Dual-domain self-supervised learning for accelerated non-Cartesian MRI reconstruction

• Published in: Medical image analysis Vol. 81; p. 102538
• Main Authors: Zhou, Bo, Schlemper, Jo, Dey, Neel, Mohseni Salehi, Seyed Sadegh, Sheth, Kevin, Liu, Chi, Duncan, James S., Sofka, Michal
• Format: Journal Article
• Language: English
• Published: Elsevier B.V 01.10.2022
• Subjects: Accelerated MRI; Dual-domain learning; Low-field portable MRI; Non-Cartesian MRI; Self-supervised learning; Accelerated MRI; Low-field portable MRI; Self-supervised learning; 41A10; 65D05; 65D17; Non-Cartesian MRI; 41A05; Dual-domain learning
• ISSN: 1361-8415; 1361-8423
• DOI: 10.1016/j.media.2022.102538

•We propose a self-supervised learning method that enables training deep networks for non-Cartesian MRI reconstruction without access to fully sampled data.•We develop a dual-domain approach for self-supervised reconstruction in both k-space and image domains.•We demonstrate successful application on a simulated non-Cartesian MRI dataset and on real-world scenarios where fully sampled data is practically infeasible.
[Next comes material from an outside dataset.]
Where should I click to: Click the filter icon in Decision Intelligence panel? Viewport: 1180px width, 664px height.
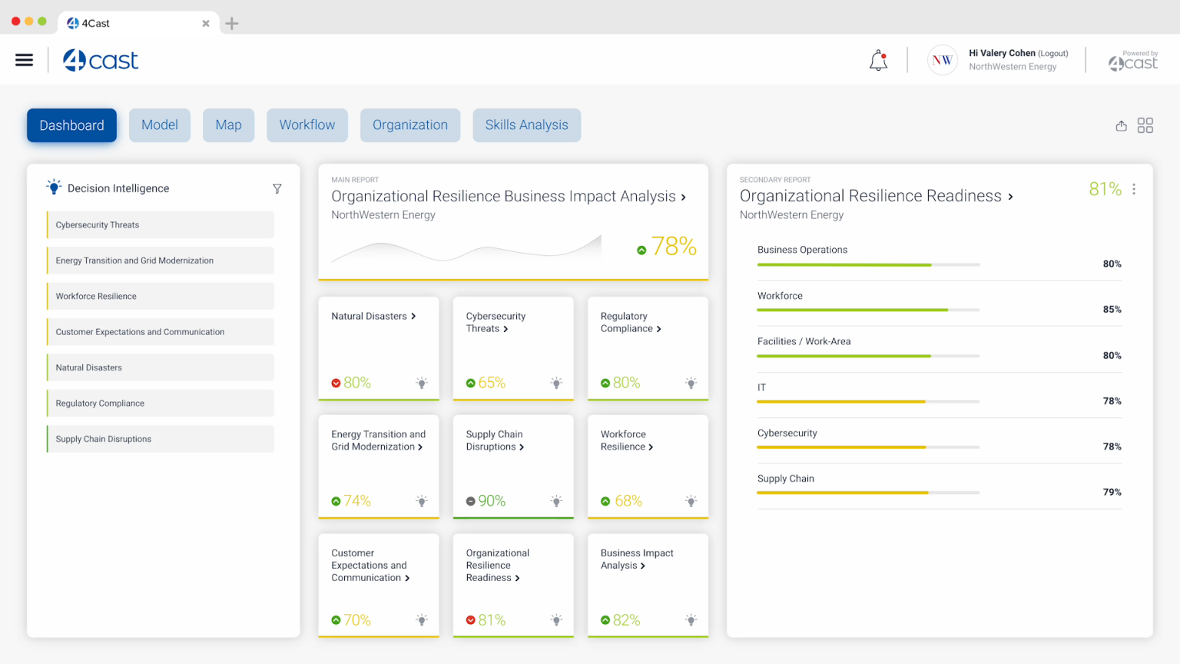277,188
While enabling accelerated acquisition and improved reconstruction accuracy, current deep MRI reconstruction networks are typically supervised, require fully sampled data, and are limited to Cartesian sampling patterns. These factors limit their practical adoption as fully-sampled MRI is prohibitively time-consuming to acquire clinically. Further, non-Cartesian sampling patterns are particularly desirable as they are more amenable to acceleration and show improved motion robustness. To this end, we present a fully self-supervised approach for accelerated non-Cartesian MRI reconstruction which leverages self-supervision in both k-space and image domains. In training, the undersampled data are split into disjoint k-space domain partitions. For the k-space self-supervision, we train a network to reconstruct the input undersampled data from both the disjoint partitions and from itself. For the image-level self-supervision, we enforce appearance consistency obtained from the original undersampled data and the two partitions. Experimental results on our simulated multi-coil non-Cartesian MRI dataset demonstrate that DDSS can generate high-quality reconstruction that approaches the accuracy of the fully supervised reconstruction, outperforming previous baseline methods. Finally, DDSS is shown to scale to highly challenging real-world clinical MRI reconstruction acquired on a portable low-field (0.064 T) MRI scanner with no data available for supervised training while demonstrating improved image quality as compared to traditional reconstruction, as determined by a radiologist study.